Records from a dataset

* START *

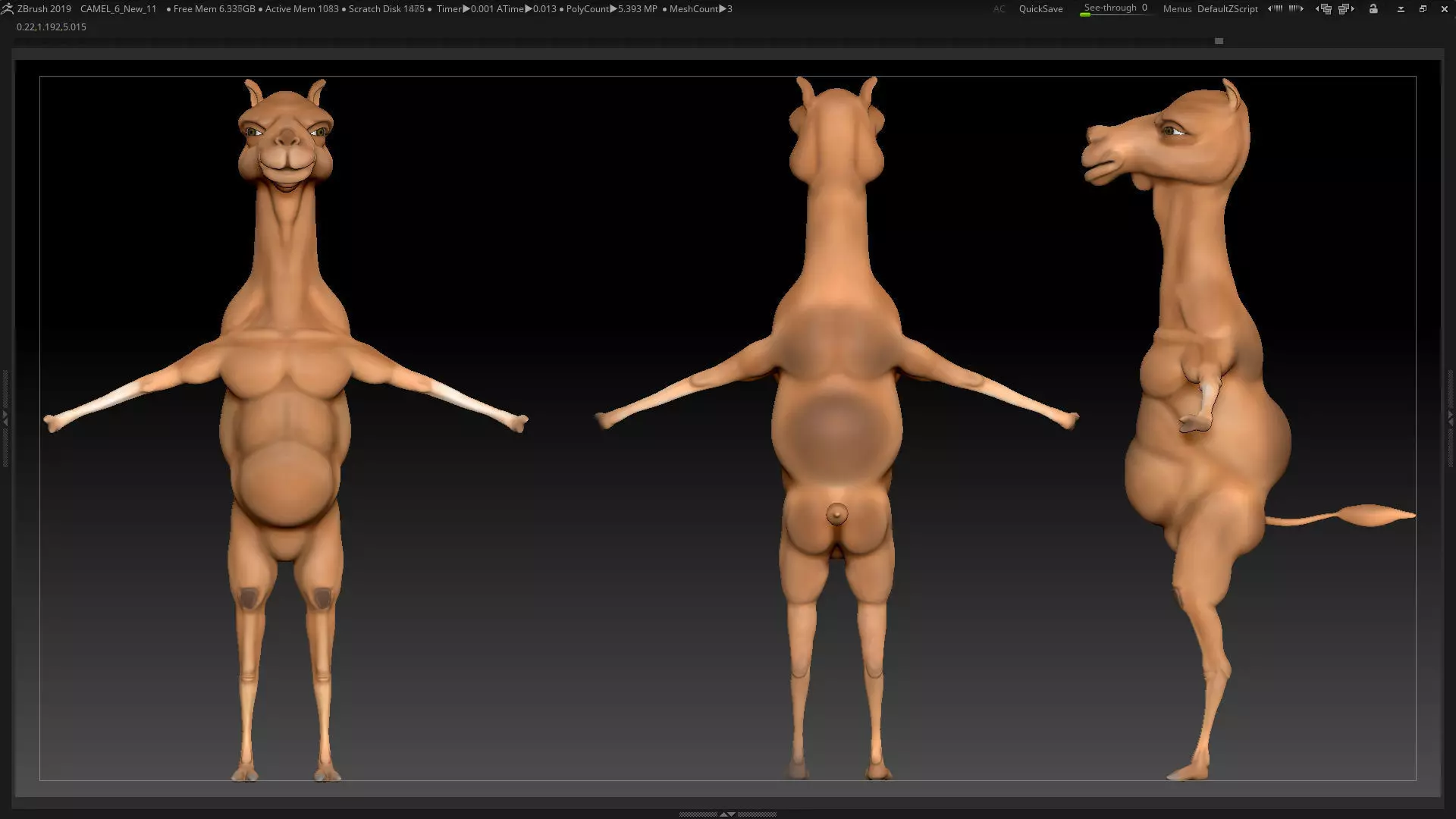Expand the left tray divider handle
Viewport: 1456px width, 819px height.
click(5, 418)
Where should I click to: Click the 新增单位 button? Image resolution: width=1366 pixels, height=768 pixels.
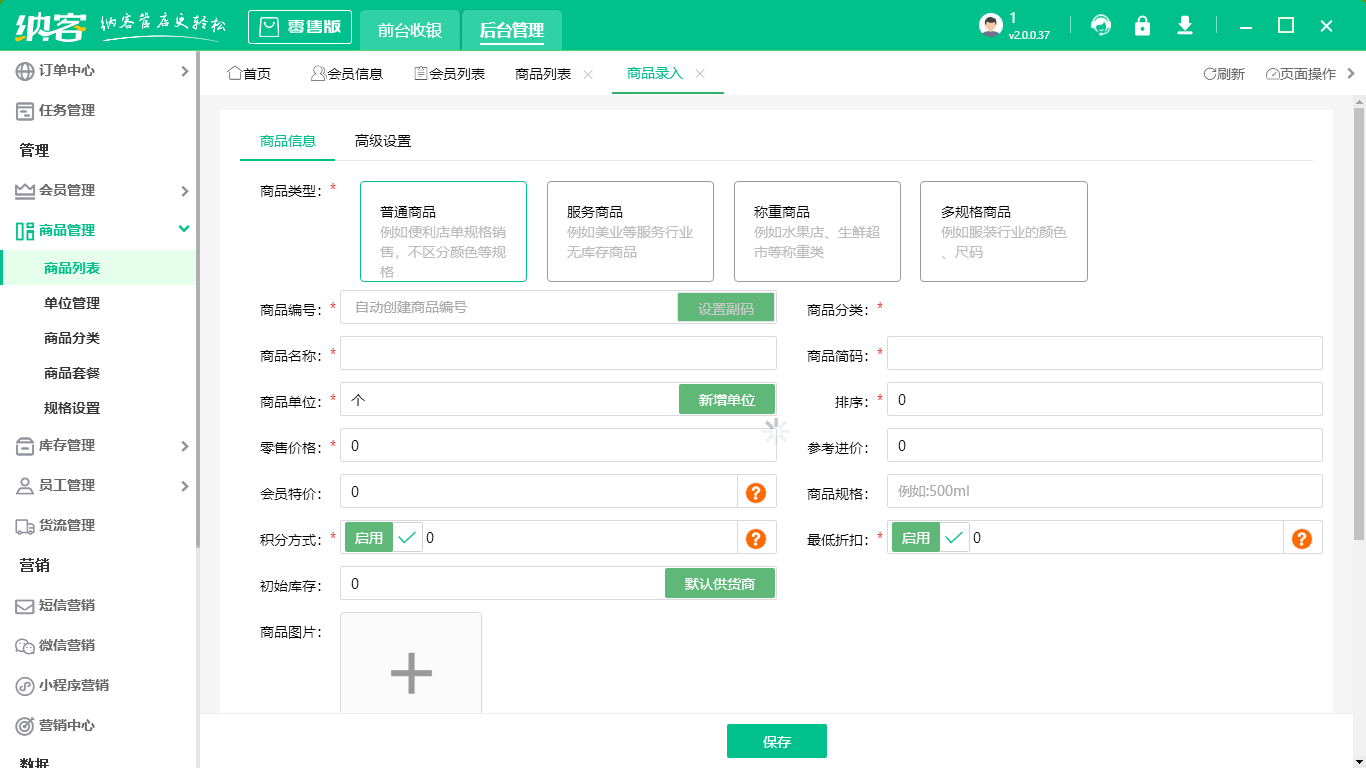tap(727, 399)
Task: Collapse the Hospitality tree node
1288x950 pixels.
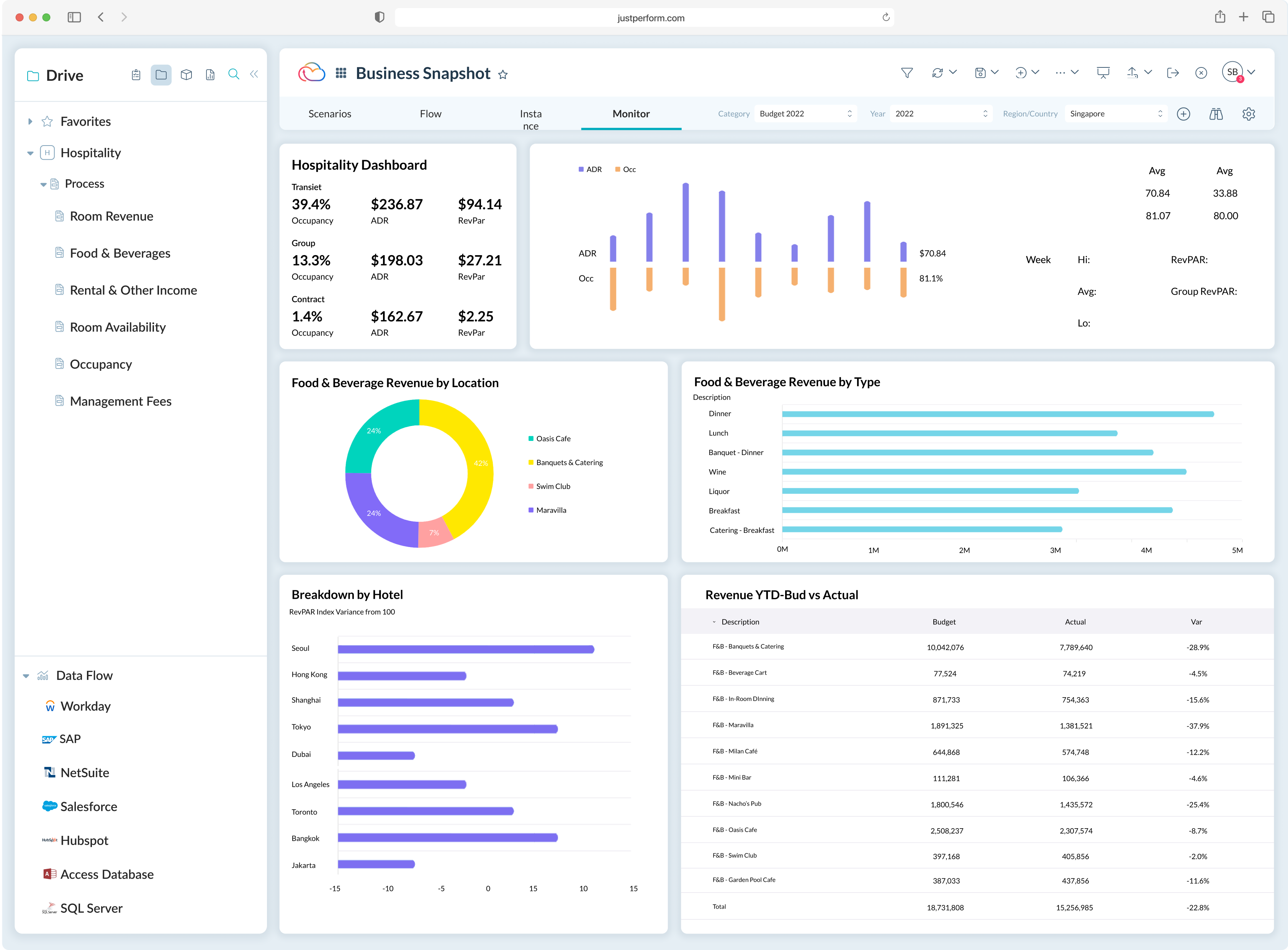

* END *

Task description: Can you write out every item above word for word, leaving out the pictures?

Solution to the problem:
Expand the left tray divider handle
Viewport: 1456px width, 819px height.
click(5, 418)
Where should I click to: Click the 新增单位 button? Image resolution: width=1366 pixels, height=768 pixels.
tap(727, 399)
Task: Collapse the Hospitality tree node
1288x950 pixels.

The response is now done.